=== Extract to read ===
● ● ● ● ●
14. "I really dislike seeing people hurt for laughs or shock. " In response to Reply # 0
I also don't like gruesome for gruesome sake movies.
I can completely do without all of that.
So the whole Saw Franchise (after the first) and all the copy cats I was not interested in. No interest in the Final Destination type movies.
I do love thrillers and suspense. So yeah the build up in Get Out is my ish. It's the reason why one of my all time favorite movies is Silence of the Lambs (but hated the gruesomeness and shock value of Hannibal).
I love the story how Brad Pitt ran out of money for the big zombie fight scene in World War Z so they settled in the ending in the movie which is just him moving quietly through a lab. That's the difference between suspense and horror.
********** "Everyone has a plan until you punch them in the face. Then they don't have a plan anymore." (c) Mike Tyson
15. "I feel like we see horror movies the same way" In response to Reply # 0
I don't believe in supernatural horror either, so a lot of it doesn't resonate. the Conjuring series bored me to tears. and the strict gore movies are mostly banal or even unintentionally hilarious.
● ● ● ● ●
=== Supplied data ===
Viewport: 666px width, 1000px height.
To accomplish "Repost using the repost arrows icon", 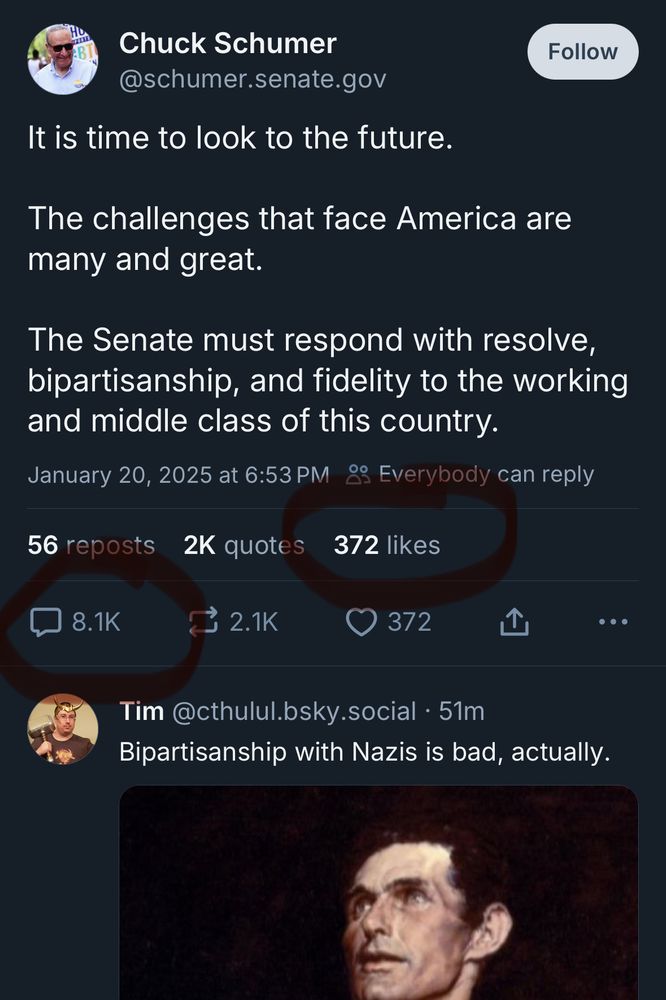I will (203, 622).
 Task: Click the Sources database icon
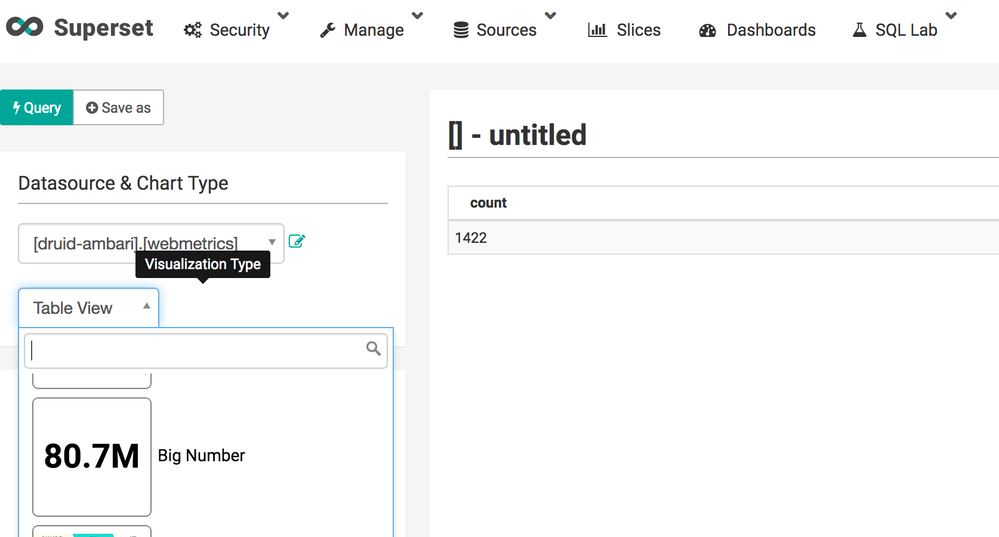tap(461, 31)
● ● ● ● ●
=== Work instructions ===
A - In the forum replies about horror movies, rewrite the stretch from "So the whole" through "suspense and horror.", changing "thrillers" to "mysteries".
B - Answer these questions from the forum replies about horror movies:
(i) Which movie does the first reply name as one of the writer's all-time favorites?
(ii) Which series does the second reply say bored the writer to tears?
(iii) Who is credited with the quote at the end of the first reply?
C - Decide whether each statement agrees with the forum replies about horror movies:
(i) The first writer was interested in the whole Saw franchise.
(ii) The second writer believes in supernatural horror.
(iii) The first writer loves thrillers and suspense.
The material after the text comes from a separate source.

=== Results for each task ===
A -
So the whole Saw Franchise (after the first) and all the copy cats I was not interested in. No interest in the Final Destination type movies.
I do love mysteries and suspense. So yeah the build up in Get Out is my ish. It's the reason why one of my all time favorite movies is Silence of the Lambs (but hated the gruesomeness and shock value of Hannibal).
I love the story how Brad Pitt ran out of money for the big zombie fight scene in World War Z so they settled in the ending in the movie which is just him moving quietly through a lab. That's the difference between suspense and horror.

B -
(i) Silence of the Lambs
(ii) The Conjuring series
(iii) Mike Tyson

C -
(i) No: "So the whole Saw Franchise (after the first) and all the copy cats I was not interested in."
(ii) No: "I don't believe in supernatural horror either"
(iii) Yes: "I do love thrillers and suspense."